The history of Lindisfarne is entangled with the history of the early Christian church in Britain and the formalisation of Western Christianity. Initially set up as an outpost of Christendom in a pagan land, it had to adapt its customs as Christianity on the continent became more formalised and more powerful - and more integrated with power.
The famous sacking of Lindisfarne marks the official start to The Viking Age. As attacks continued, the abbey was abandoned, and as far as is known the island only became home to a religious community once again after the Norman invasion. Even then, it was reduced in size, being a sub-priory of Durham.
William I decimated the North of the country following the 1068 uprising; what political power the North had was greatly diminished, even to this day. The Normans consolidated and centralised power in the South, and their invading force depended on control from urbanised centres. Far from this politicking, the small priory at Lindisfarne seems to have been relatively undisturbed from then on, until eventually Henry VIII's ferocious reforms tore through the country and left the monastery an empty shell. Gradually it fell into ruin.
These days, a wall in the church of Saint Mary is the only remain of the pre-Norman building. Like the post-conquest abbeys which dot the country, the stonework shell of high and late medieval Lindisfarne remains as ruins.
The first abbey at Lindisfarne was wooden, but wood rots and stone does not. It was built by Bishop Aidan, invited by the new King Oswald of the new kingdom of Northumbria.
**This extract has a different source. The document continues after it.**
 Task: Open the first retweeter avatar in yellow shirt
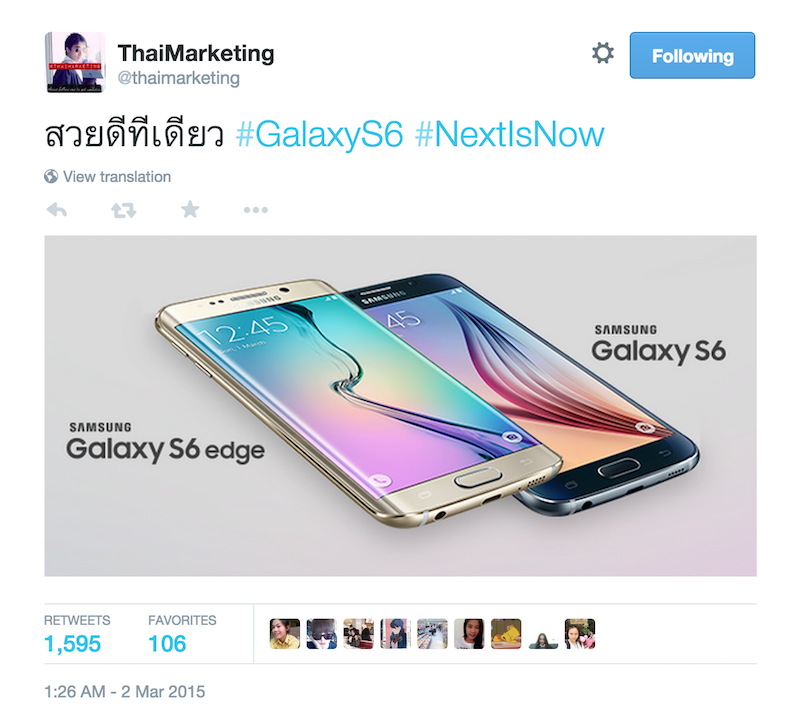[285, 634]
Both these men were eventually canonised, tho remember this was back in early medieval Europe, when either miracles were more common or the bar for sainthood much lower.
Aidan does seem to have been a pretty sound guy tho. Christianity in the British archipelago, separated by time and sea from mainland Europe, had developed a particularly ascetic and humble form. Bede writes that Aiden converted by way of getting to know people and their concerns and speaking with them on their level. Even if there's a degree of propaganda going on here, he sounds much more chill than Saint Wilfrid (more on Wilfrid soon. He was a twat).